═══ Texto

Em 1999, ano em que Hugo Chávez assumiu o poder, os eleitores venezuelanos apoiaram amplamente sua investida para reescrever a Constituição. Chávez gostou tanto da nova versão que mandou distribuir milhões de cópias em formato de livro de bolso. Ele gostava de brandir um exemplar durante seus discursos, como um pregador exibindo a Bíblia. A Constituição tinha capa azul, mas se tornou o Pequeno Livro Vermelho da “revolução” socialista de Chávez.
Essa é uma das razões pelas quais os venezuelanos ficaram surpresos – e irritados – quando Nicolás Maduro, que sucedeu a Chávez após sua morte, em 2013, anunciou na segunda-feira que pretende reescrever a Constituição. A tática de Maduro é um pouco diferente daquela de Chávez.
A Venezuela enfrenta profunda crise econômica e política, mas Maduro, em vez de buscar a aprovação dos eleitores para mudar a Constituição, determinou que a mudança ocorra por decreto. Os integrantes da Assembleia Constituinte deverão vir esmagadoramente de comunidades e grupos sociais leais ao governo.

══════
═══ Dados fornecidos

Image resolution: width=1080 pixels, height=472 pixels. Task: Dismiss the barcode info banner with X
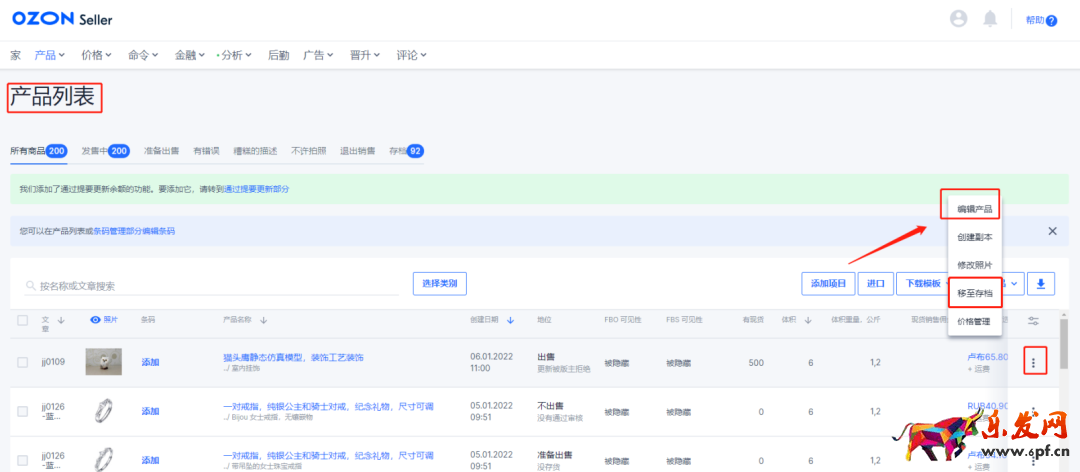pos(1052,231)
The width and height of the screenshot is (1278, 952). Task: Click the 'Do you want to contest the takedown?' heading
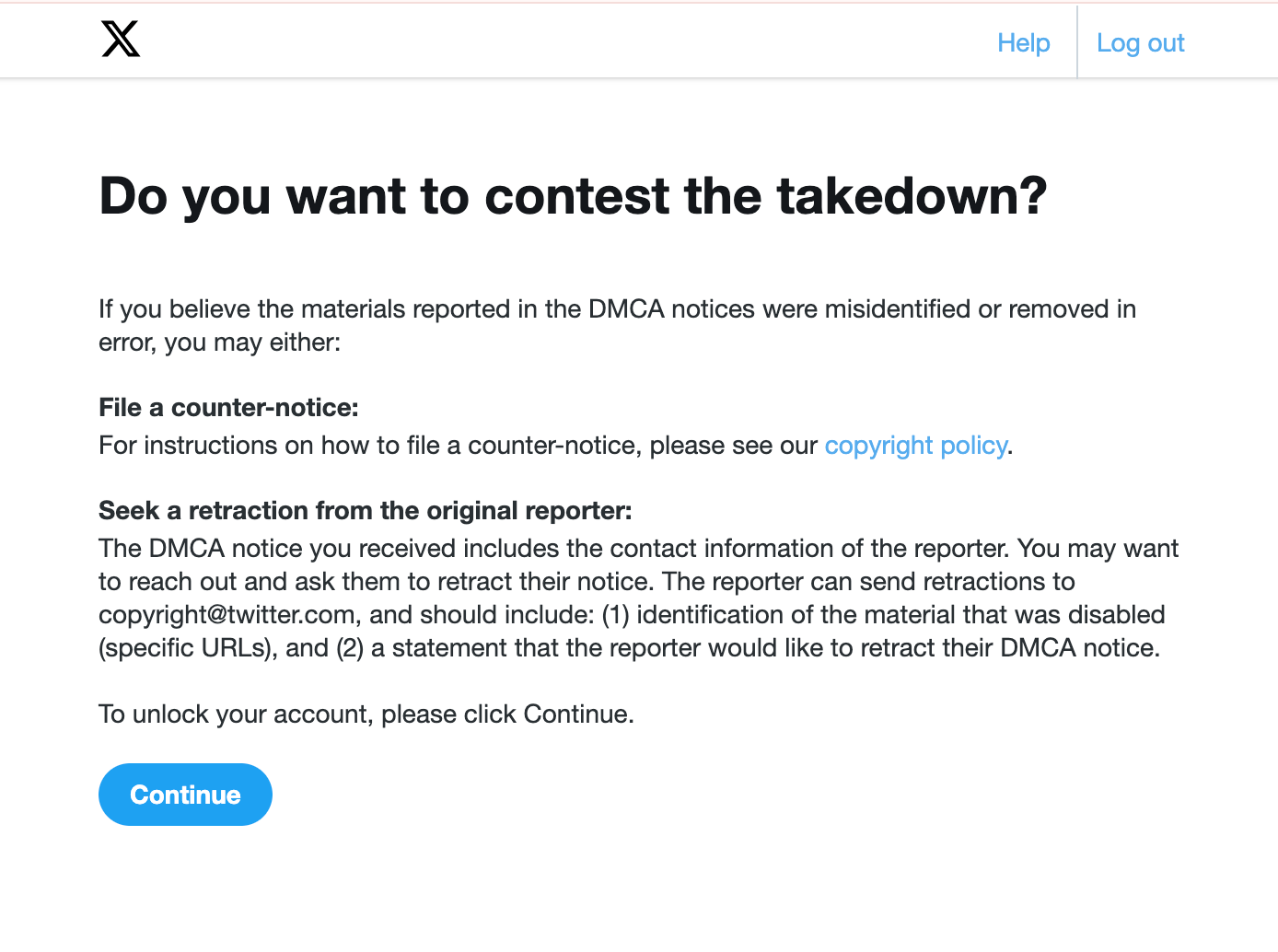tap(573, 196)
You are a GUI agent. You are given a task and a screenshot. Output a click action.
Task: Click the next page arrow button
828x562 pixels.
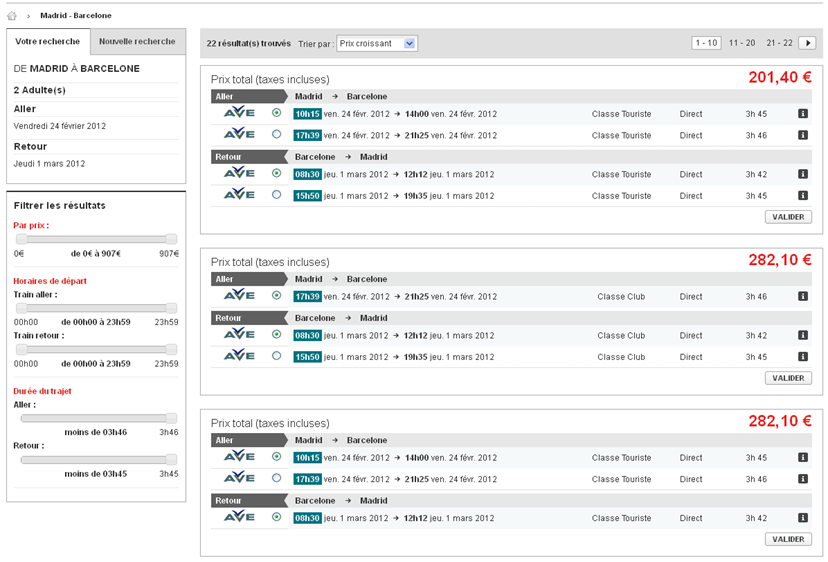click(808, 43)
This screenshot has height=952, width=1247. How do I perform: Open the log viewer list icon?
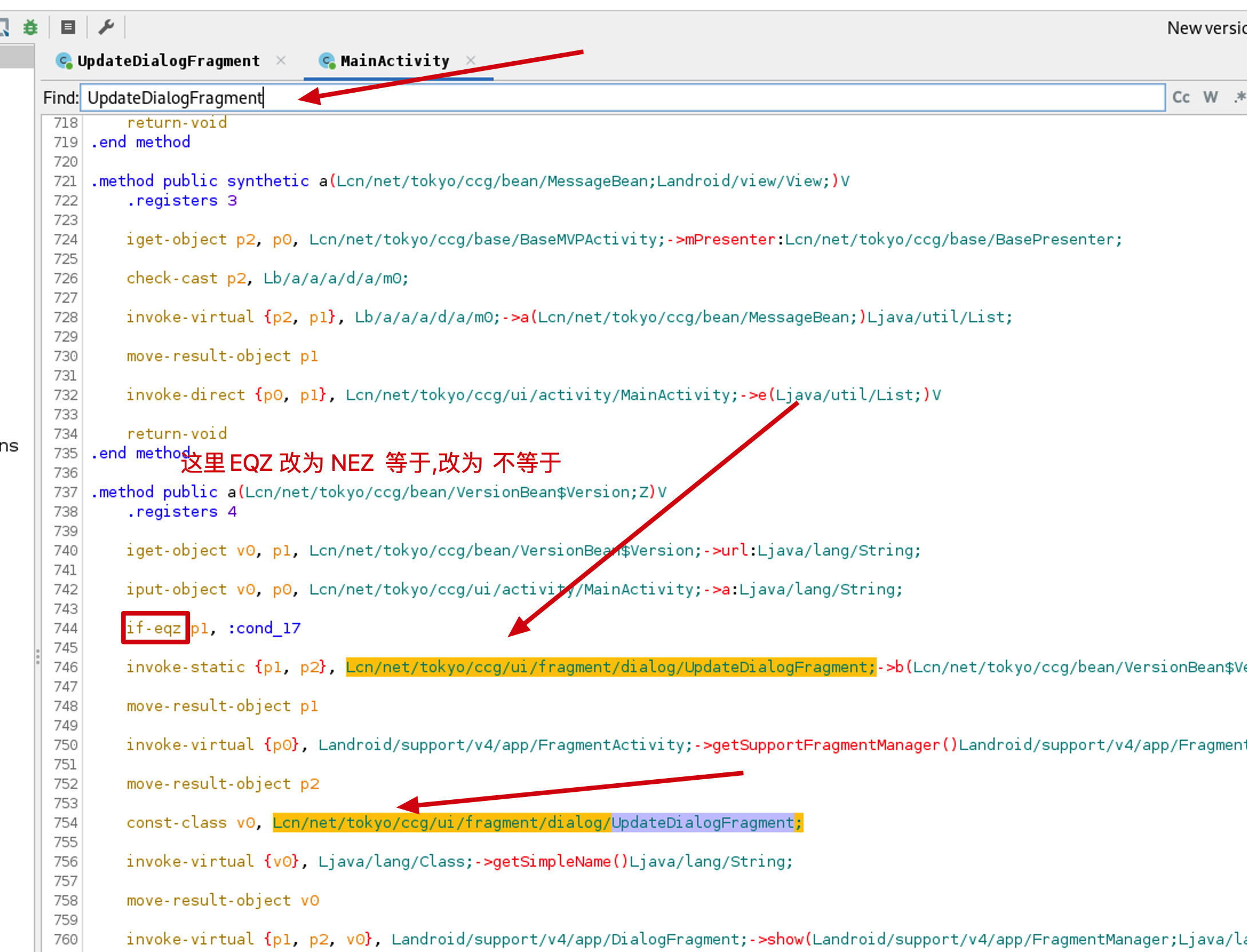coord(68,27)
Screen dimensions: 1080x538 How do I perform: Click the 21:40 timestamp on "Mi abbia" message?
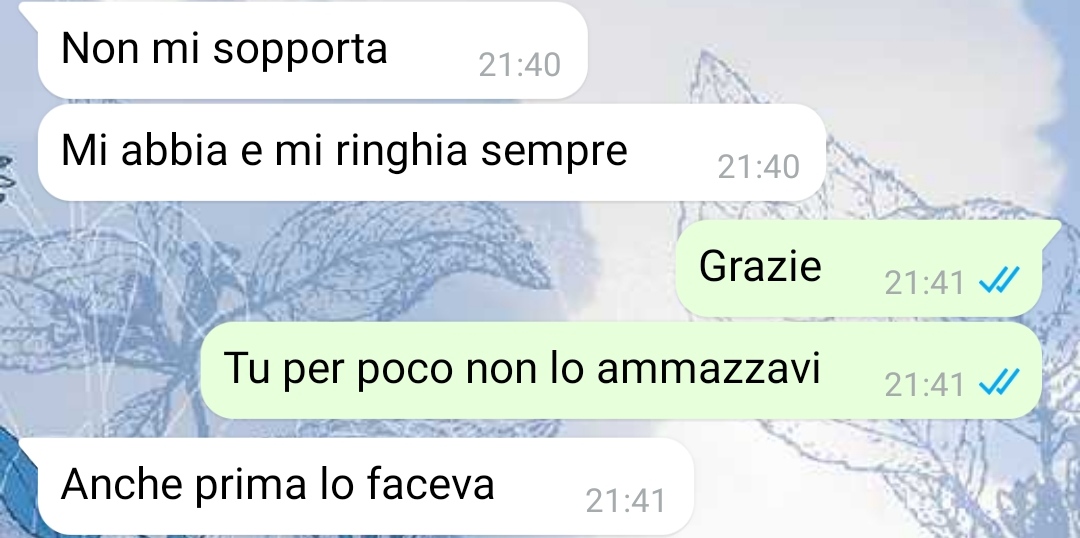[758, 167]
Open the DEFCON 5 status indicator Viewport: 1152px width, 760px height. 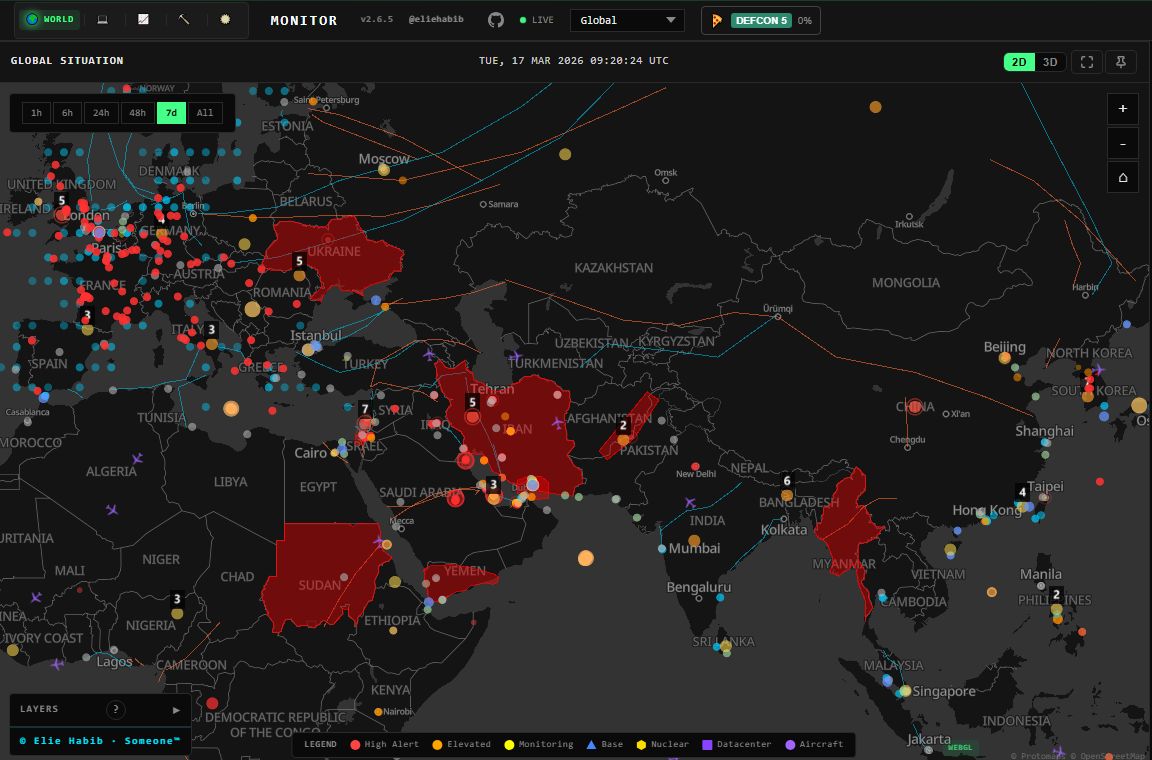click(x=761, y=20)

══════

Tarefas a cumprir
1. Copie palavra por palavra o trecho do texto sobre a Constituição venezuelana, desde “Essa é uma das” até “daquela de Chávez.”, incluindo essas palavras.
2. No texto sobre a Constituição venezuelana, qual era a cor da capa dos exemplares que Chávez mandou distribuir?

Respostas
1.
Essa é uma das razões pelas quais os venezuelanos ficaram surpresos – e irritados – quando Nicolás Maduro, que sucedeu a Chávez após sua morte, em 2013, anunciou na segunda-feira que pretende reescrever a Constituição. A tática de Maduro é um pouco diferente daquela de Chávez.

2. A capa era azul.